Measuring Complexity: Moving Toward Standardized Quality Measures for the Field of Complex Care

Authors
Heidi Bossley
Keziah Imbeah
Brief/Report
May 2020

 Complex care programs across the country use varied criteria to identify people with complex health and social needs and measure the effectiveness of subsequent interventions. Greater standardization of measures will help evaluate the effectiveness of these programs. This report assesses the current state of quality measures in the complex care field and identifies opportunities to refine measures.

The first step to measuring the impact of complex care programs is identifying who is included in these programs. Common inclusion criteria are cost/utilization, risk score, chronic conditions, insurance status, social needs, behavioral health, referral, and age — but these criteria have limitations. Data sources and availability, which vary widely across organizations, also impact how eligible participants are identified and how programs are evaluated. Notably, integrating collection of patient-reported data into existing workflows presents a challenge to many programs. This report outlines five consistent complex care measurement domains that may help guide and standardize future measure development: effectiveness/quality of services, equity, health and well-being, service delivery, and cost/utilization.

The report proposes eight recommendations designed to improve measurement and identification of people with complex health and social needs and begin the process of standardizing measures of complex care program effectiveness. A companion brief, developed by the National Center for Complex Health and Social Needs, summarizes the findings from the report, categorized in four areas — defining the population, data availability and potential sources, measurement domains, and measures and measure concepts — along with the eight recommendations for next steps the field can take to develop a standard set of quality measures.

────────────────

Reproduce the summary of the complex care measurement report word for word, including its title, author names, and date lines.

EXTRACTED MATERIAL ::
────────────────

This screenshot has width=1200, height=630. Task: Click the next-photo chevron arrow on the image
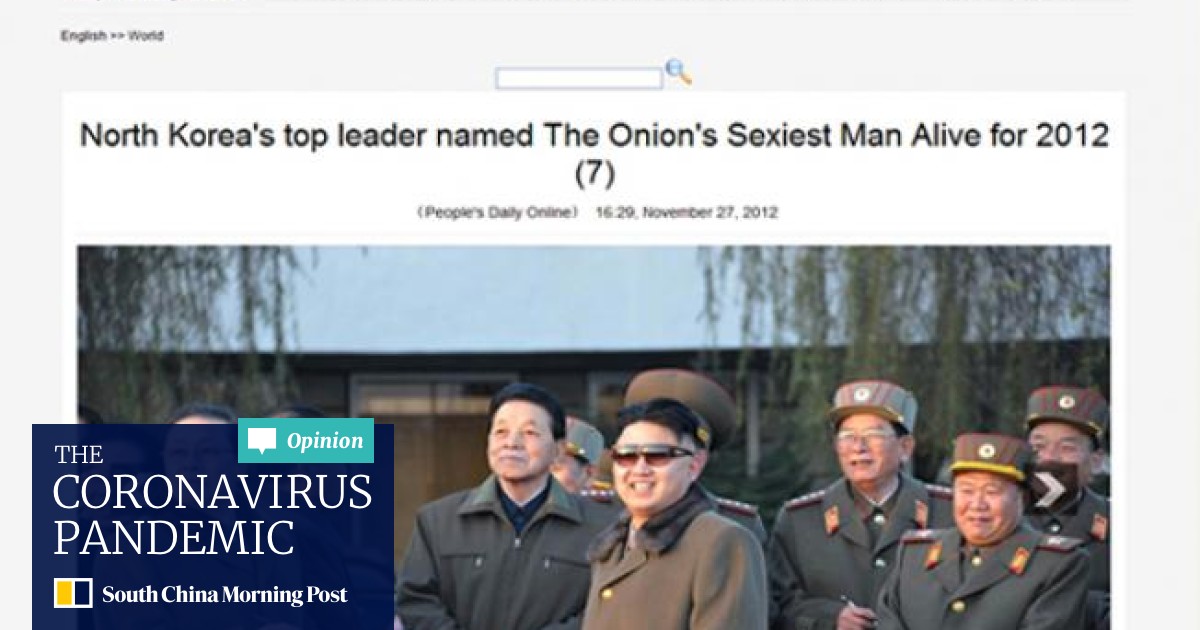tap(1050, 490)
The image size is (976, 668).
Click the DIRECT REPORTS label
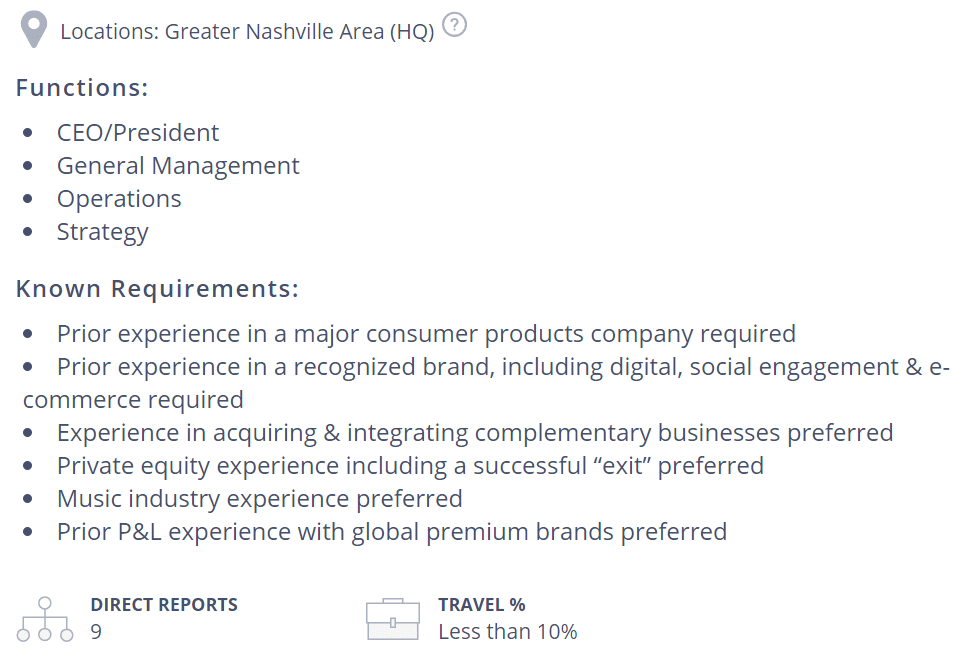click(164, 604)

────────────────

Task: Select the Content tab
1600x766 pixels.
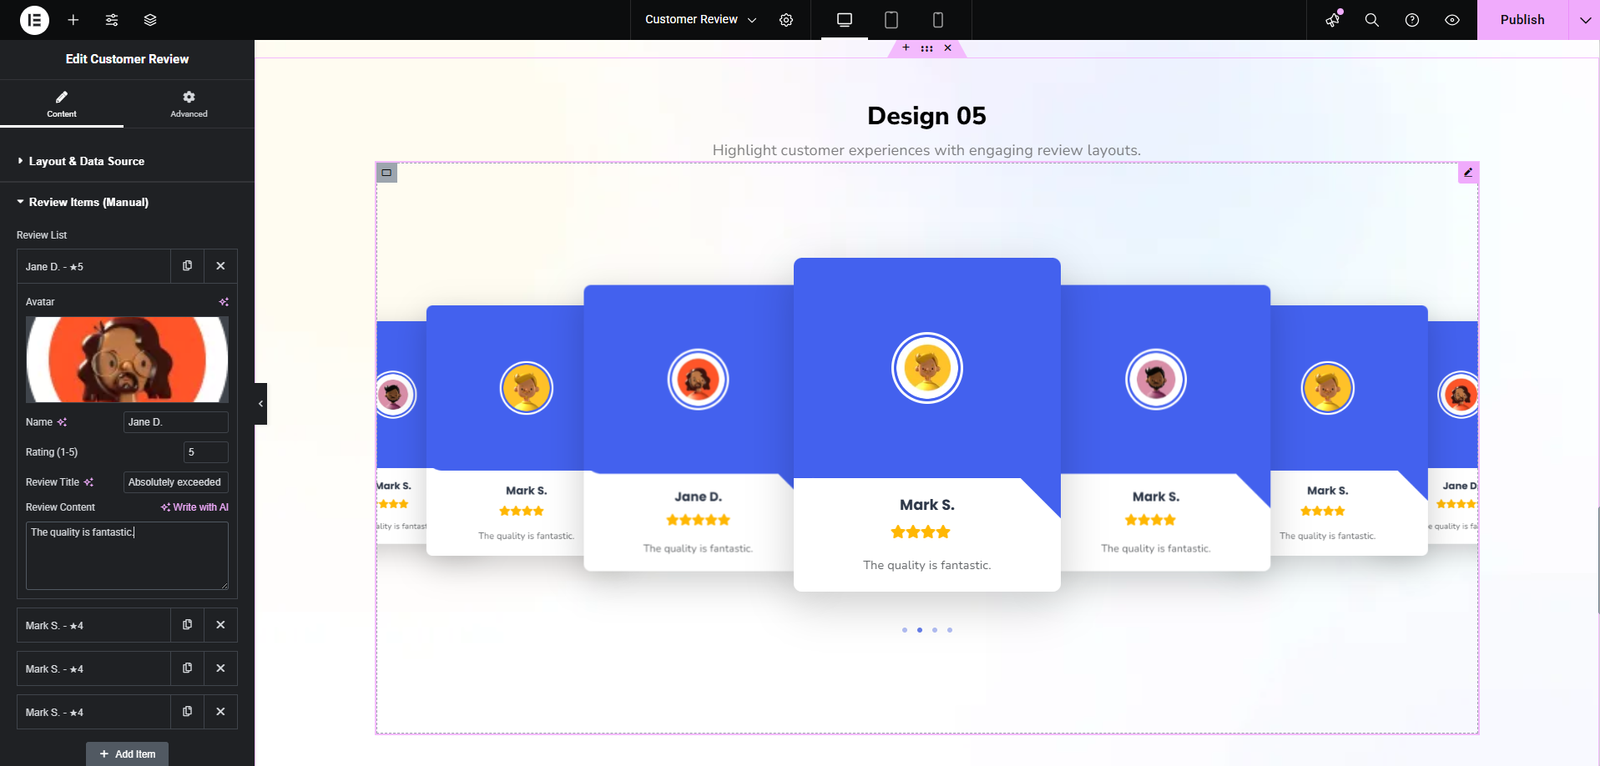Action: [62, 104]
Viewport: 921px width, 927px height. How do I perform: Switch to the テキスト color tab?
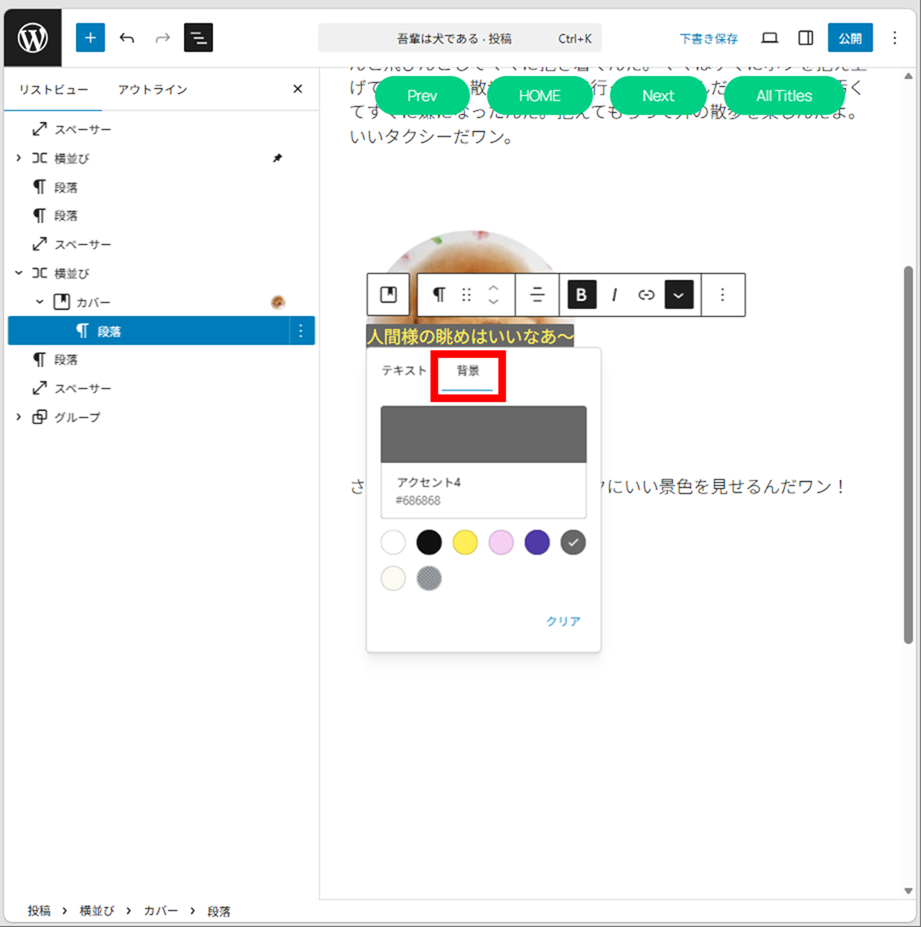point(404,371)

────────────────

REPLY ::
Measuring Complexity: Moving Toward Standardized Quality Measures for the Field of Complex Care

Authors
Heidi Bossley
Keziah Imbeah
Brief/Report
May 2020

 Complex care programs across the country use varied criteria to identify people with complex health and social needs and measure the effectiveness of subsequent interventions. Greater standardization of measures will help evaluate the effectiveness of these programs. This report assesses the current state of quality measures in the complex care field and identifies opportunities to refine measures.

The first step to measuring the impact of complex care programs is identifying who is included in these programs. Common inclusion criteria are cost/utilization, risk score, chronic conditions, insurance status, social needs, behavioral health, referral, and age — but these criteria have limitations. Data sources and availability, which vary widely across organizations, also impact how eligible participants are identified and how programs are evaluated. Notably, integrating collection of patient-reported data into existing workflows presents a challenge to many programs. This report outlines five consistent complex care measurement domains that may help guide and standardize future measure development: effectiveness/quality of services, equity, health and well-being, service delivery, and cost/utilization.

The report proposes eight recommendations designed to improve measurement and identification of people with complex health and social needs and begin the process of standardizing measures of complex care program effectiveness. A companion brief, developed by the National Center for Complex Health and Social Needs, summarizes the findings from the report, categorized in four areas — defining the population, data availability and potential sources, measurement domains, and measures and measure concepts — along with the eight recommendations for next steps the field can take to develop a standard set of quality measures.